After finishing high school, Strunk joined the Army as a combat engineer and then worked in the Army Fire Service as a firefighter where he deployed to Afghanistan, East Timor and Papua New Guinea. Since leaving the Defence Force he has been working in the Urban Search and Rescue Task Force (USAR) within the West Australia Fire and Rescue Service.
“The [USAR] task force is more geared towards natural disasters, things like earthquakes, structural collapses, cyclones, tsunamis, that sort of thing. But obviously, in military environments where you’ve got collapsed structures from shelling or missile attacks, the work is effectively the same,” he said.
Strunk was also involved in emergency relief efforts following the 2015 Kathmandu earthquake that devastated Nepal.
After months of planning, on April 11 Strunk flew from Perth to Warsaw where he met the rest of the team, before crossing into Ukraine from Poland.
During the first half of their three-week trip, the team worked north-west of Kyiv in Bucha, Borodianka and Irpin, areas previously occupied by Russia. Russia held these areas during their advance on Kyiv but withdrew in early April, leaving behind scenes of alleged civilian executions and mass graves that have since prompted an investigation into potential war crimes.
Working alongside Ukrainian Firefighters, Strunk and the team cleared destroyed buildings and debris in search of civilian casualties. Like Grace’s time in Ukraine, Kyiv’s strict curfew and long waits at checkpoints meant the crew’s working hours were restricted.
Strunk spent the remainder of the trip in Kharkiv, Ukraine’s second-largest and fiercely fought over city in the north-east. Unlike his time in Kyiv far from the front line, in Kharkiv, the team was kilometres away from fighting as Russian forces attempted to take control of the city.

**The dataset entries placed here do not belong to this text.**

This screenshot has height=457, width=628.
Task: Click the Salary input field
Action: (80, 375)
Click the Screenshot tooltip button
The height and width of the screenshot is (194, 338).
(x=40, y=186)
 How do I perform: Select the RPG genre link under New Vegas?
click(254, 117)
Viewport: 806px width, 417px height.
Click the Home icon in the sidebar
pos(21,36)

“The day before we arrived [in Kharkiv] the Russians started double-tapping, where they’d shell a site and then wait 15 minutes and shell it again, trying to hit the first responders. They had three firefighters killed the day before we got there. So, while we kind of acknowledged the risk involved in being there, the Ukrainians were pretty hesitant to start throwing us on active sites after that,” Strunk said.

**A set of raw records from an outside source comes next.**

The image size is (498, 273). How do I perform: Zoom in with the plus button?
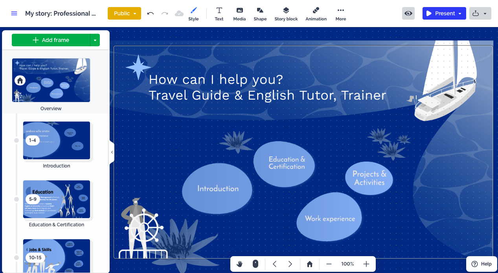[366, 264]
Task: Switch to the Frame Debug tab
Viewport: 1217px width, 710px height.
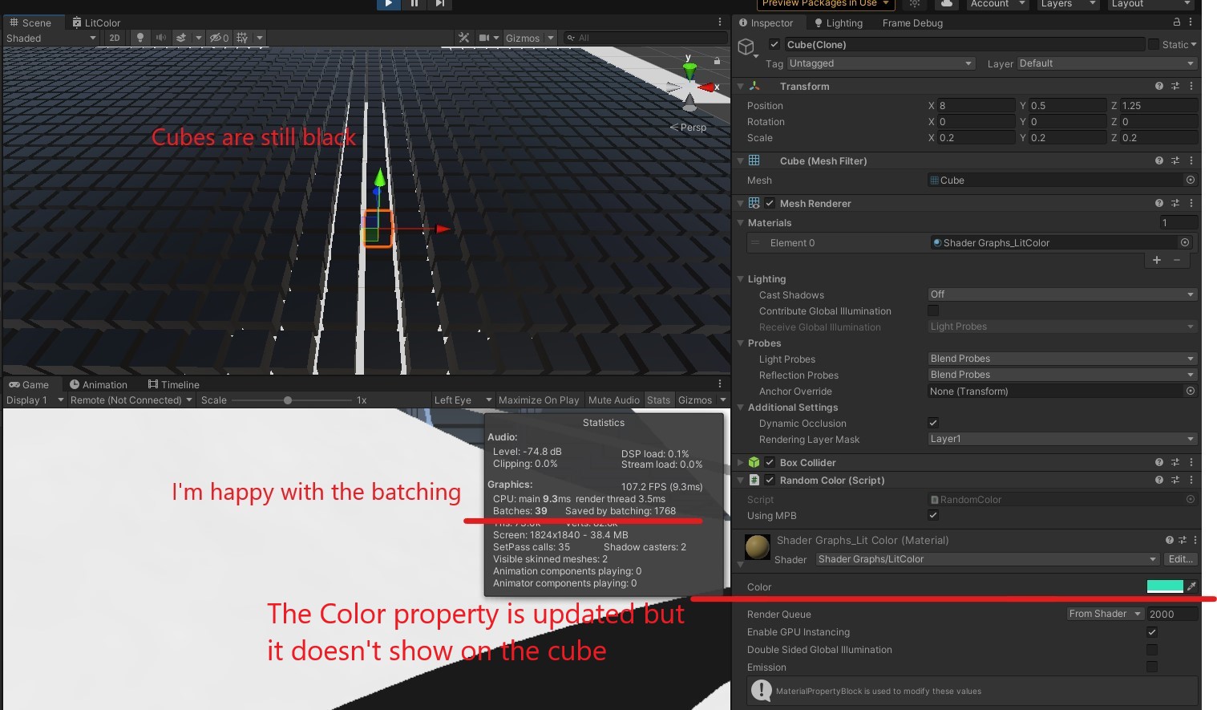Action: (912, 22)
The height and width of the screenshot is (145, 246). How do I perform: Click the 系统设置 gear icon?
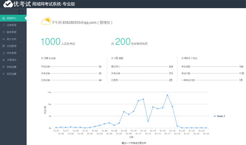click(x=3, y=67)
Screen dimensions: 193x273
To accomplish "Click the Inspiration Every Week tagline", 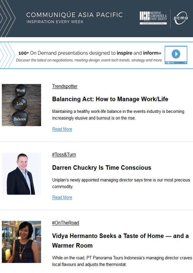I will pyautogui.click(x=55, y=22).
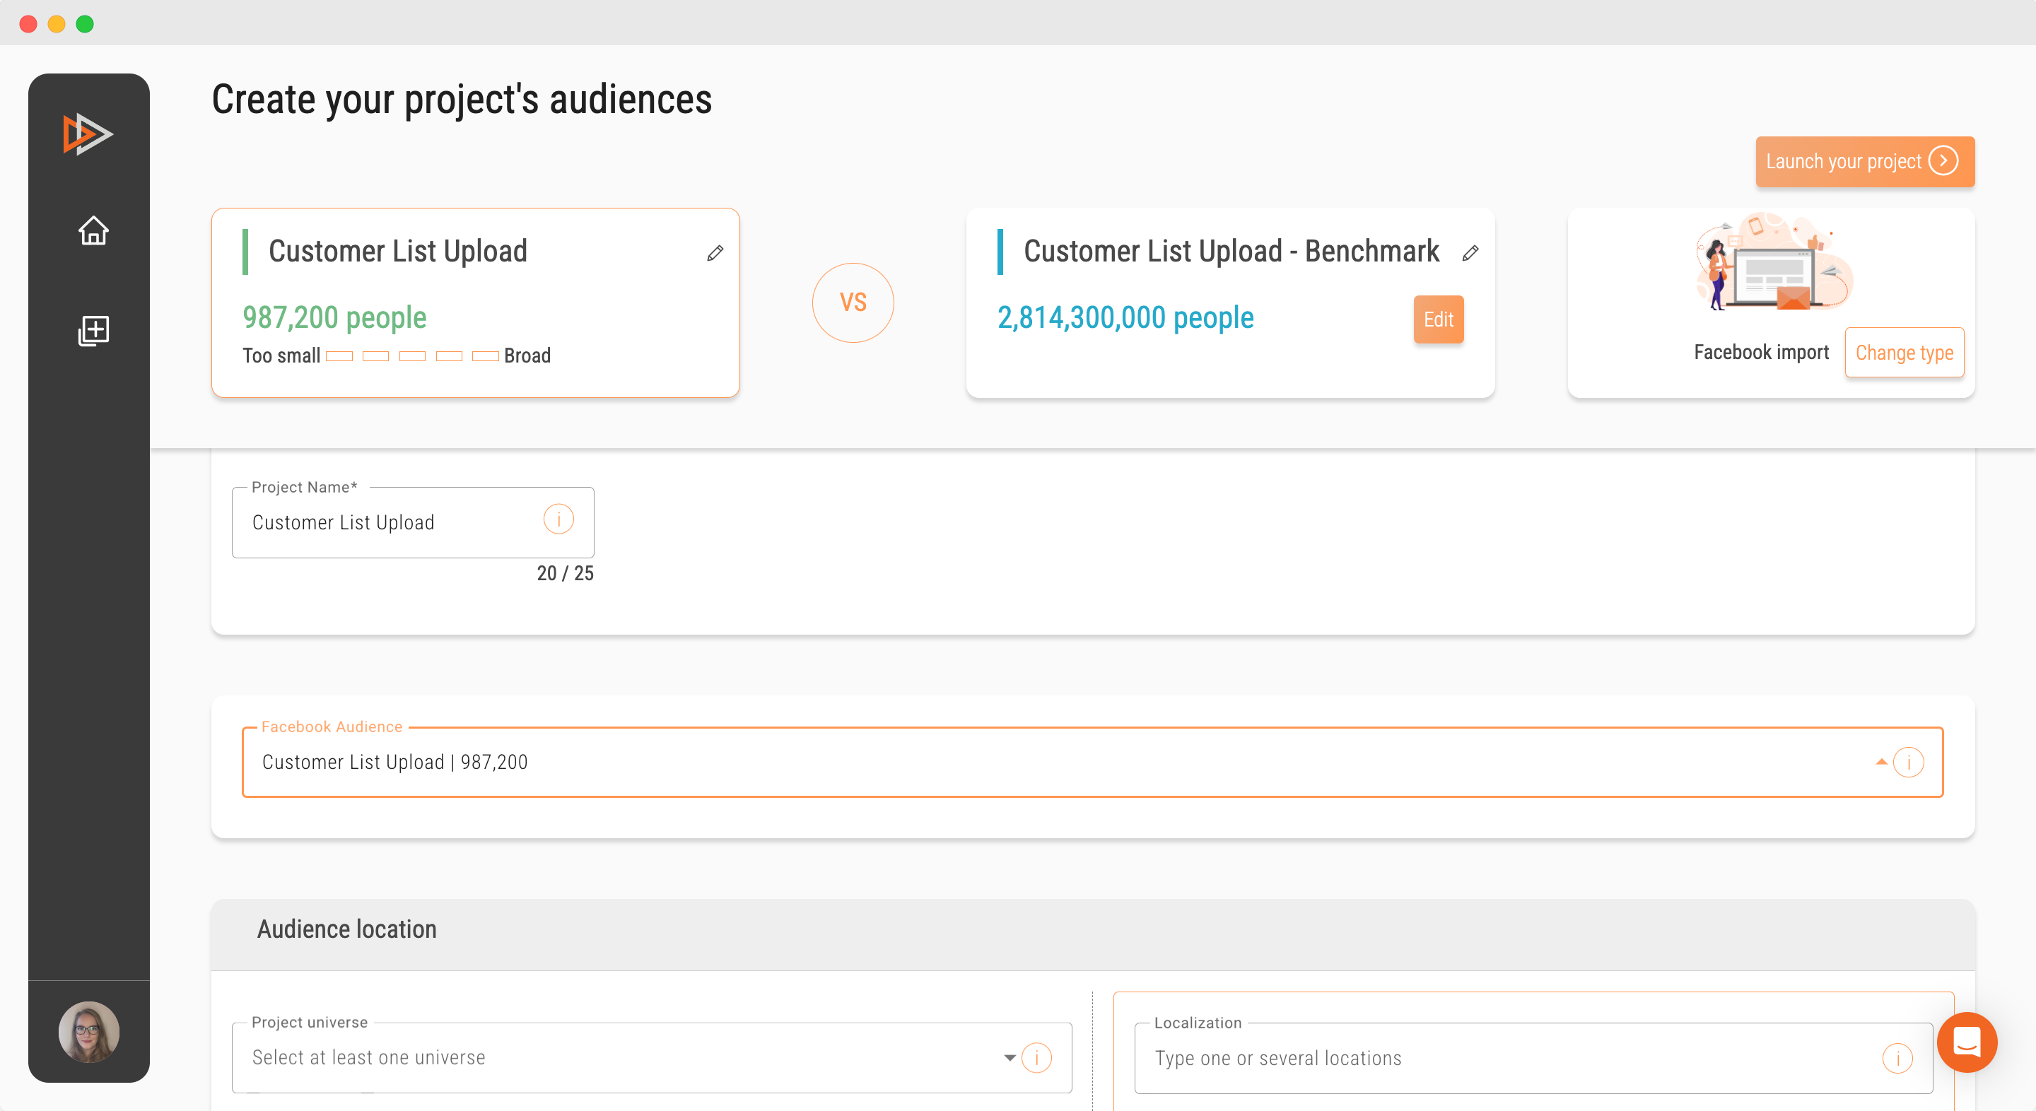This screenshot has width=2036, height=1111.
Task: Click the edit pencil icon on Customer List Upload
Action: pos(714,251)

Restricted from going too close to the fighting, the team used their time to prepare local firefighters to work on the frontline.
“There was very little first aid or combat trauma experience. So, we provided trauma packs for all the fire trucks along that front line and then training on how to use them,” Strunk said.

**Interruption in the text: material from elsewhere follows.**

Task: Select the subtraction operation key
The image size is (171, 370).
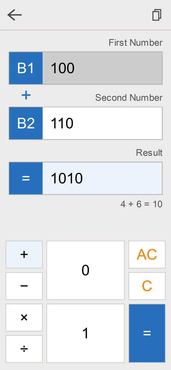Action: point(24,286)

Since returning, Grace has been working part-time and focusing on his studies. As he hands in his last assignments for the semester, he considers going back.
“I think this conflict will go on for a long time. It’ll be forgotten about in some way. I think there will be important stories that should be told, whether I’m the one to do that is the question. I don’t speak Ukrainian. I’m not an expert on Ukraine, but these stories are universal and human,” he said.
As he reflected on his time in the war zone, Grace worried about people going there for the wrong reasons.
“If I felt there was a purpose for me there again, I would go, but I don’t want to go there to see bombs going off, that was terrifying… I didn’t go there so I could say ‘look at me I’m f—ing wild, I went to Ukraine’, I hate the cocky ‘I’m a war photographer’ bravado bullshit.
“There is an issue with some young reporters, they have this toxic bravado about what they’re doing.”
Strunk is preparing to return to Ukraine in the next few weeks.
“We’re hoping with a second trip, now that we’ve developed relationships, we’re hoping they can lift that ban on us working with active sites,” he said.
“The plan is to head straight back to Kharkiv when we get there in July, and then you can hopefully be allowed to work with the teams once more.”